Fin qui il danno, enorme, che potrebbe comportare l’eventuale decisione negativa da parte dell’Inps, in una situazione nella quale sarebbe, semmai, necessario trovare maggiori risorse e maggiori strumenti per cercare di governare processi economici e produttivi che continuano a manifestare evidenti difficoltà.

Ma c’è anche la beffa: la Società Snai (e con essa, in quota parte, anche i propri dipendenti) sono 15 anni che versa all’Inps i contributi dovuti per poter beneficiare degli ammortizzatori sociali. Sono 15 anni che l’Inps glieli lascia versare e li incassa.

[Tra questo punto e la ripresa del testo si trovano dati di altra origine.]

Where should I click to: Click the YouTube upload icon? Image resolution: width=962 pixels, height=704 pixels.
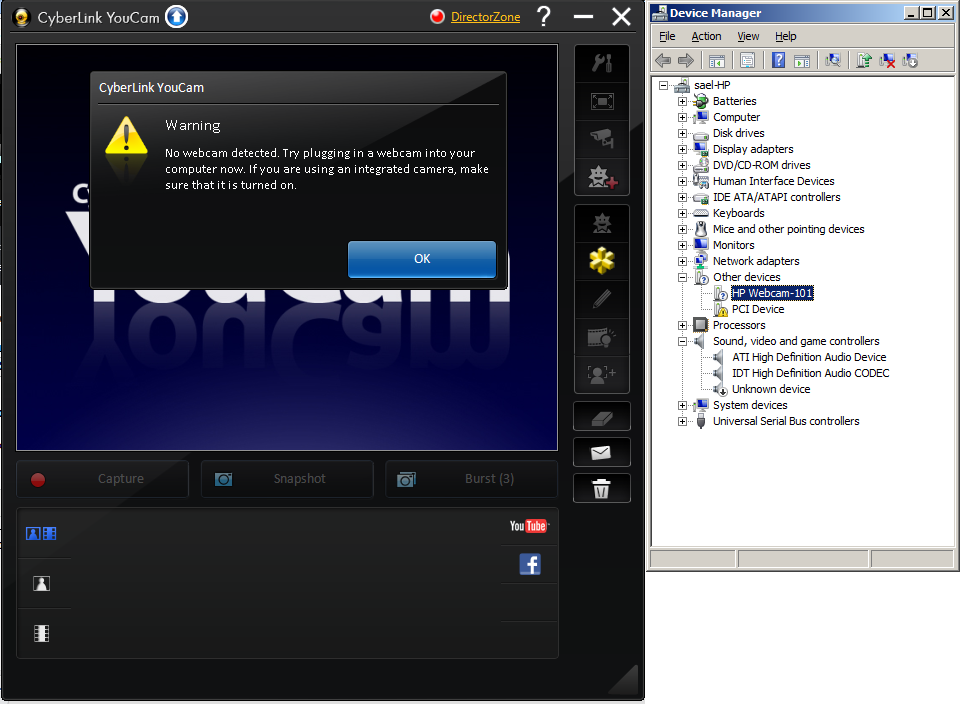click(528, 526)
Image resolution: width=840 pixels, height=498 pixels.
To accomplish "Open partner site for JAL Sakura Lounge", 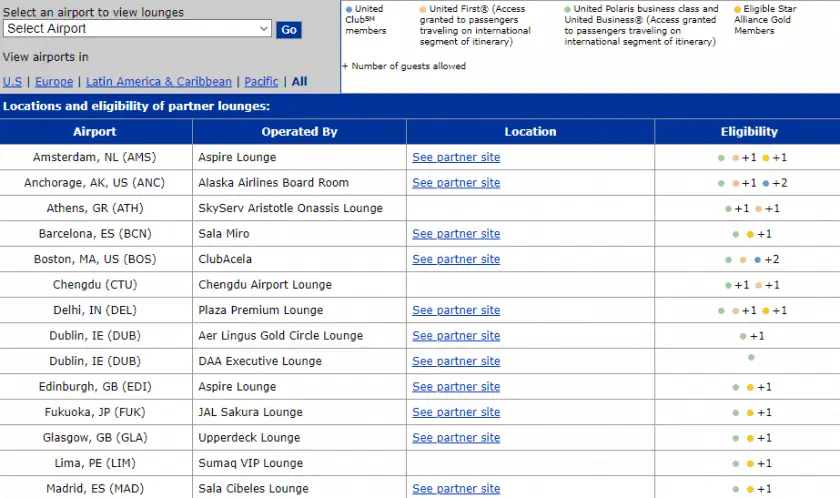I will (x=456, y=412).
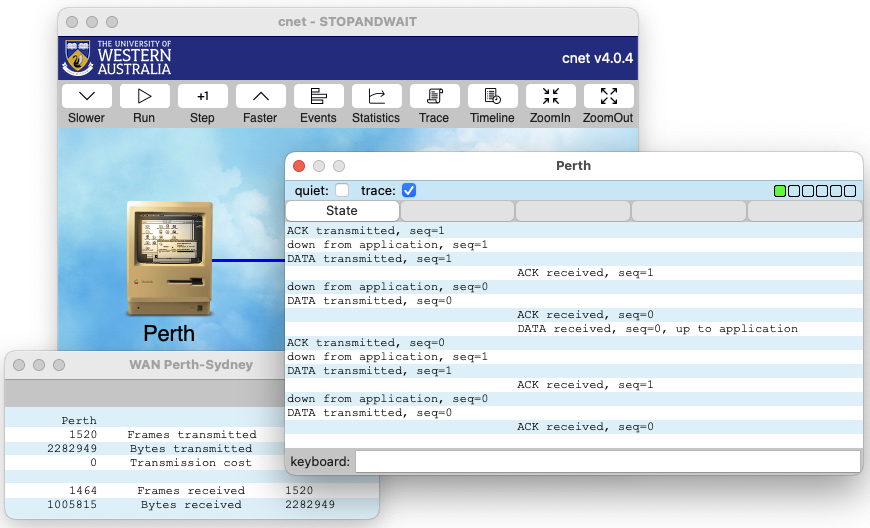Click the Faster speed up-chevron button
This screenshot has width=870, height=528.
click(x=261, y=96)
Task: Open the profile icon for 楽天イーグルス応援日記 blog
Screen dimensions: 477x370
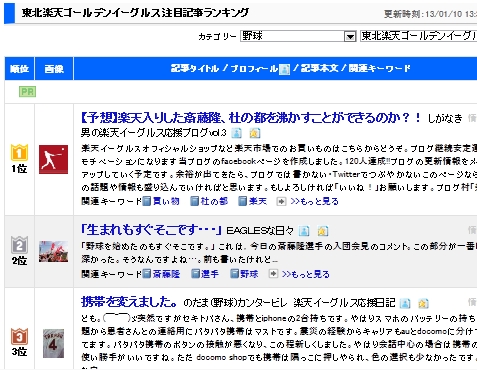Action: click(405, 303)
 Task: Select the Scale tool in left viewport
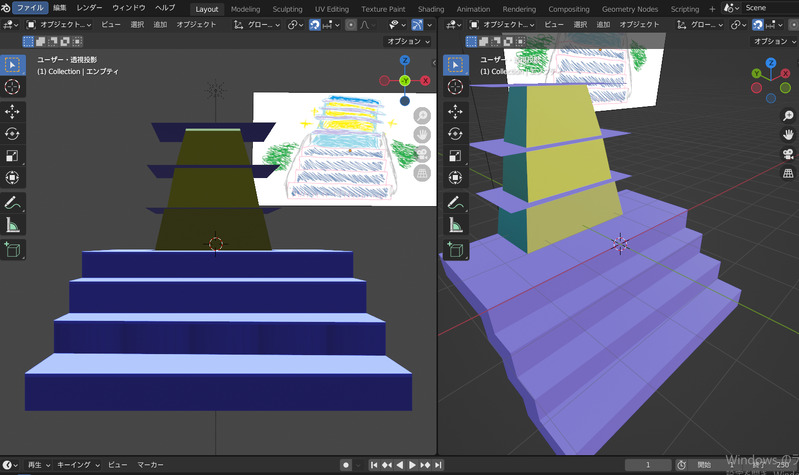(x=13, y=155)
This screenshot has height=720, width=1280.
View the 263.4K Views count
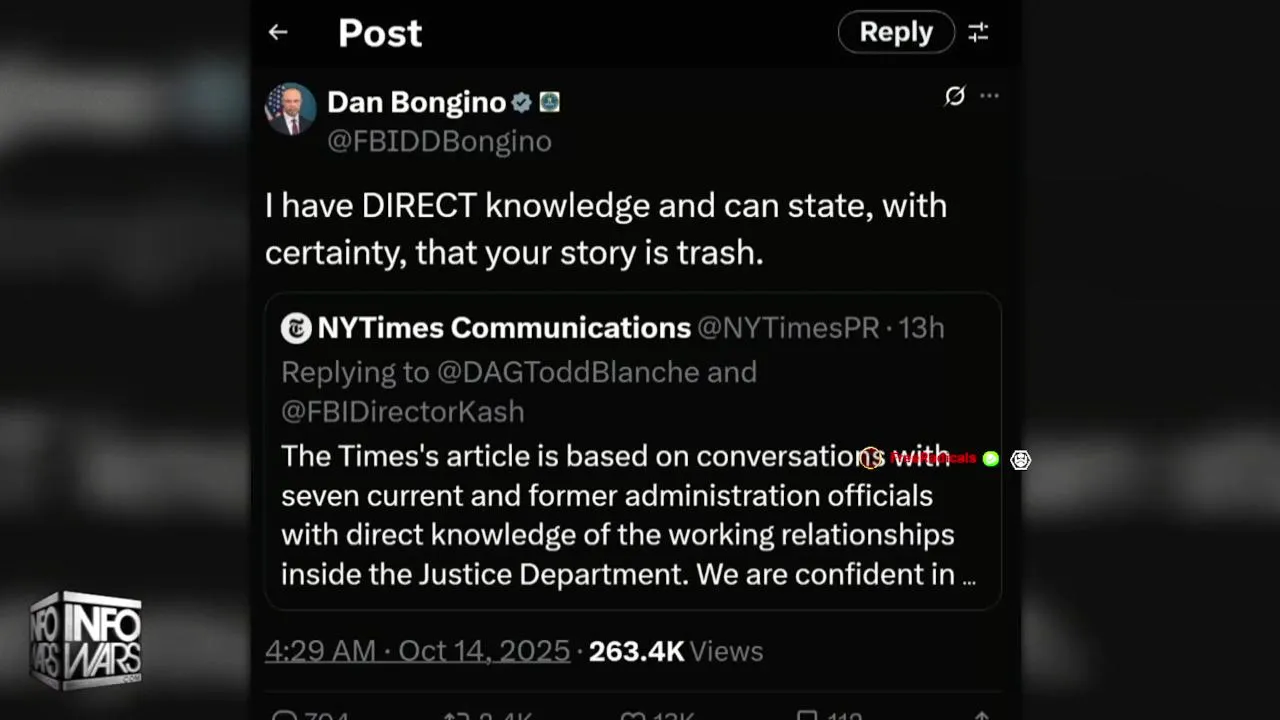click(x=675, y=651)
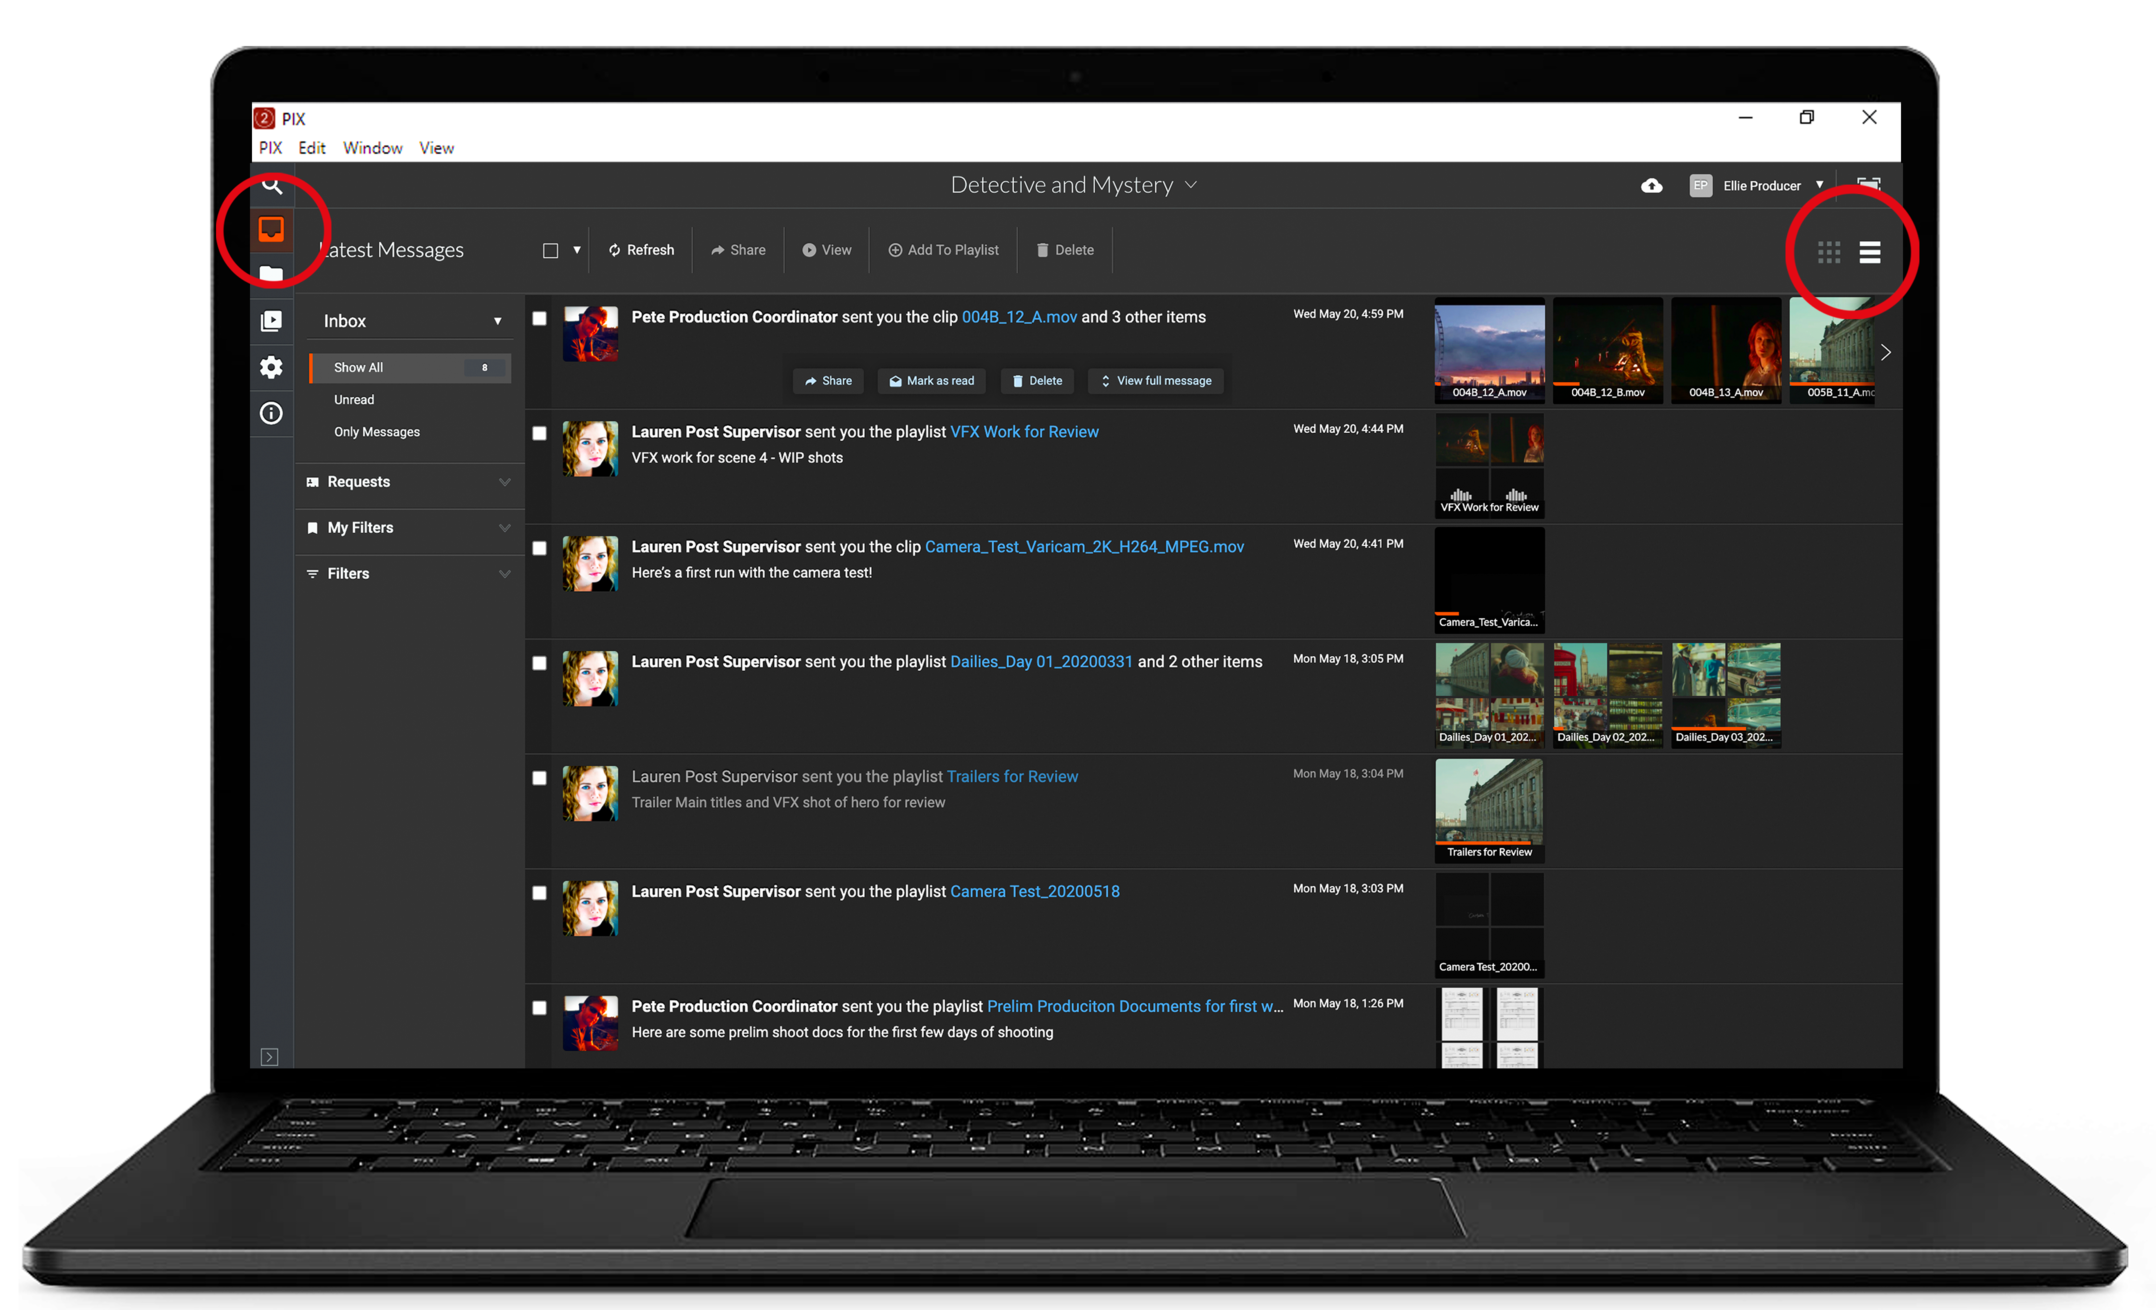Tick the Trailers for Review message checkbox
The height and width of the screenshot is (1310, 2156).
539,778
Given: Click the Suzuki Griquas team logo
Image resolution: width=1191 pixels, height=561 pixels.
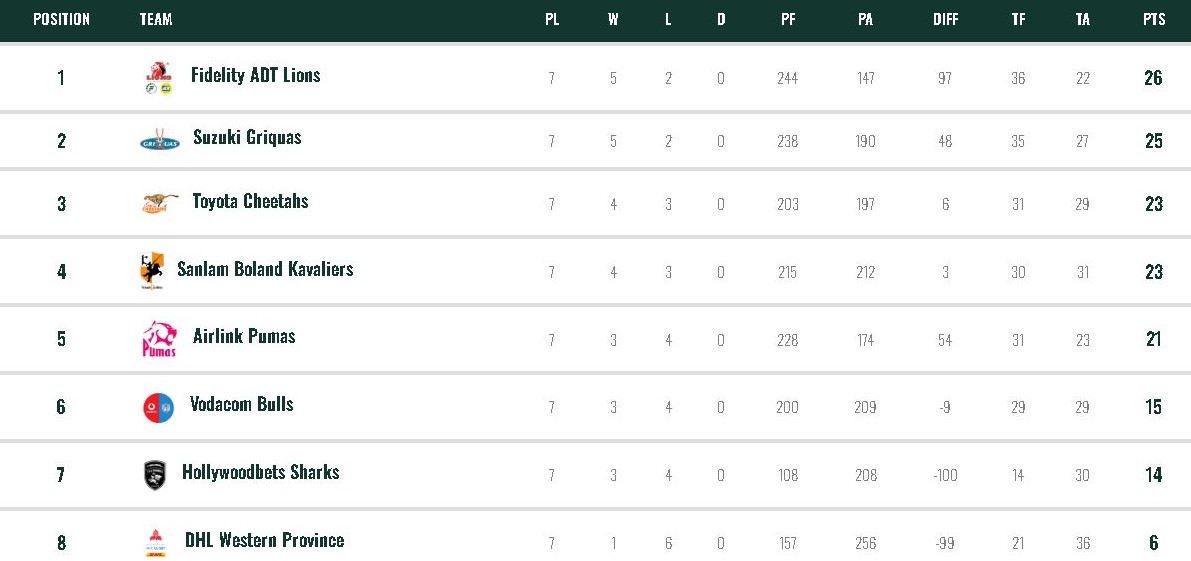Looking at the screenshot, I should pos(159,140).
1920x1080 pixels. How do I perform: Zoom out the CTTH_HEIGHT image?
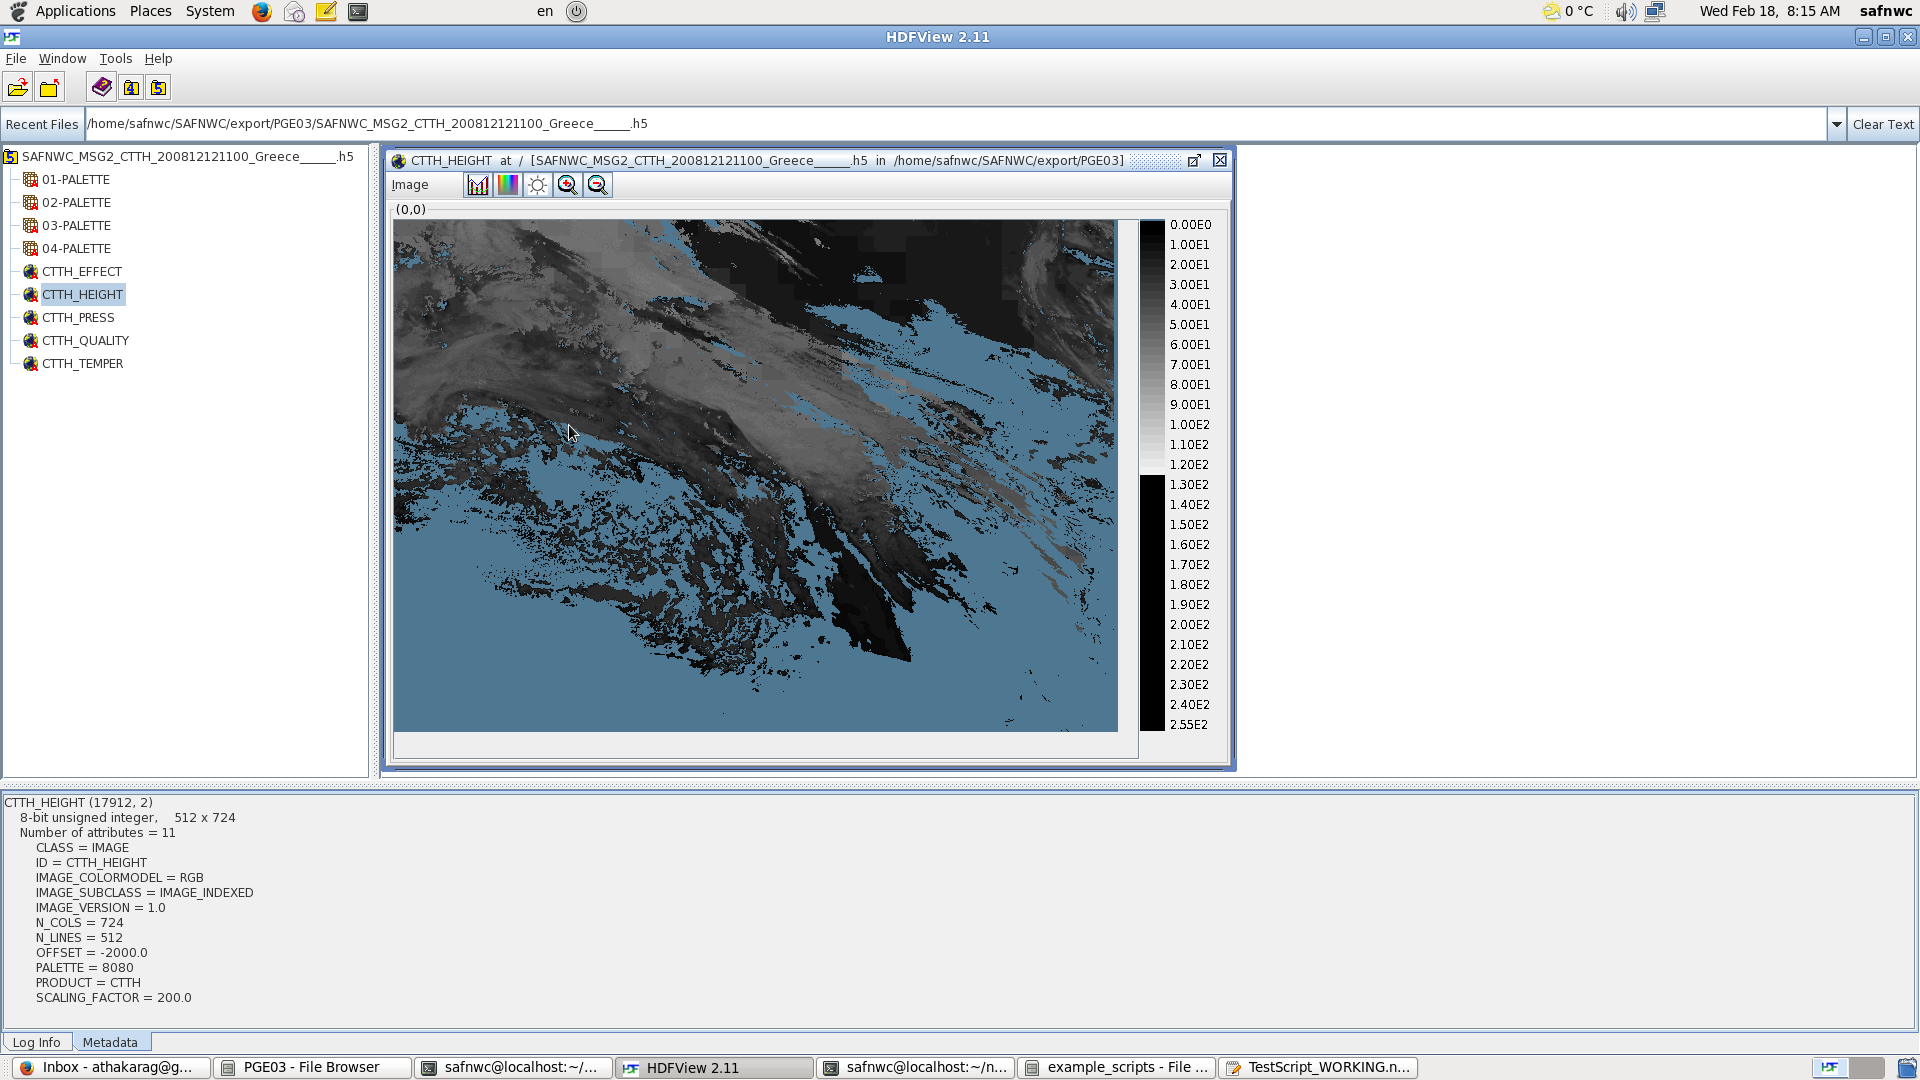[598, 185]
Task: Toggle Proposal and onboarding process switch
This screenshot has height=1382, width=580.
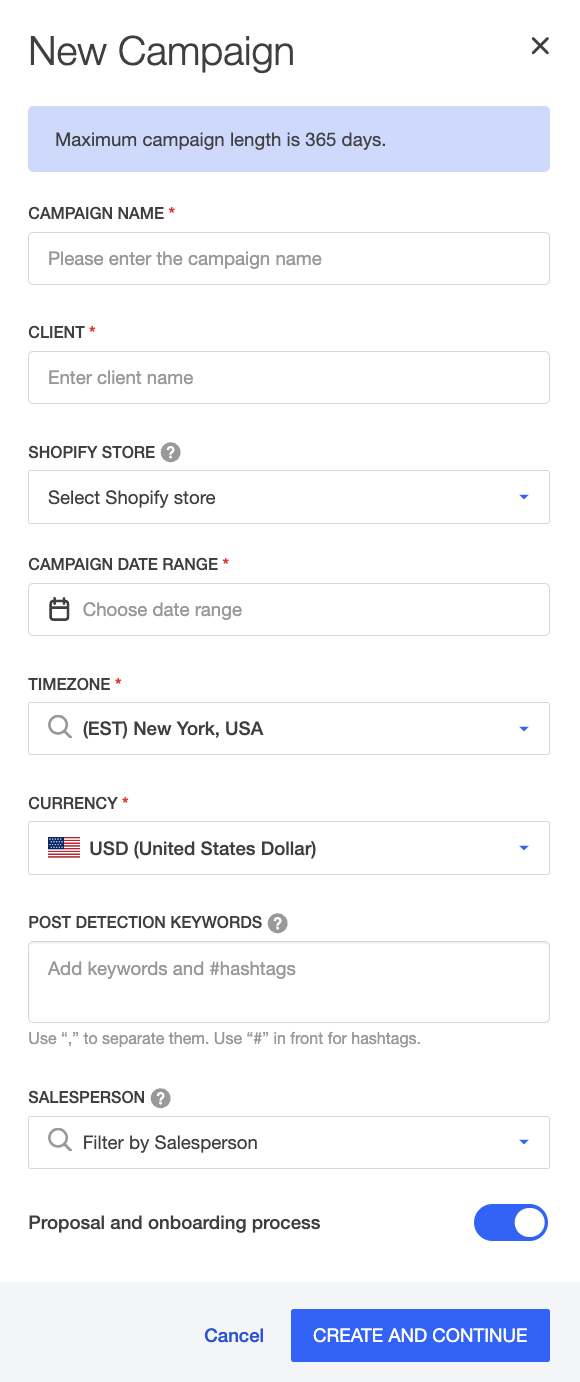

Prendendo a riferimento una retribuzione media, un semplice calcolo dimostra che si tratta di un versamento di circa 225.440 € annui che, moltiplicati per i 15 anni totali di versamenti effettuati, portano ad una cifra di circa 3.381.000 €.

Possibile che per 15 anni nessuno abbia avuto niente da eccepire e che adesso si scopra che, forse, si tratta di somme impropriamente versate e che eventualmente sarebbero ristornate all’Azienda (in ogni caso soltanto gli ultimi 5 anni perché gli altri 10 sarebbero nel frattempo caduti in prescrizione)?

La vertenza Snai, che ormai dura da più di un anno, è già di per sé particolarmente difficile: non complichiamola ulteriormente con queste incapacità e rigidità burocratiche che se non avessero a che fare con la vita reale delle persone, sfiorerebbero il grottesco, Una soluzione può e deve essere trovata e tutti devono contribuire a trovarla. Le lavoratrici ed i lavoratori di Snai non ne possono davvero più”.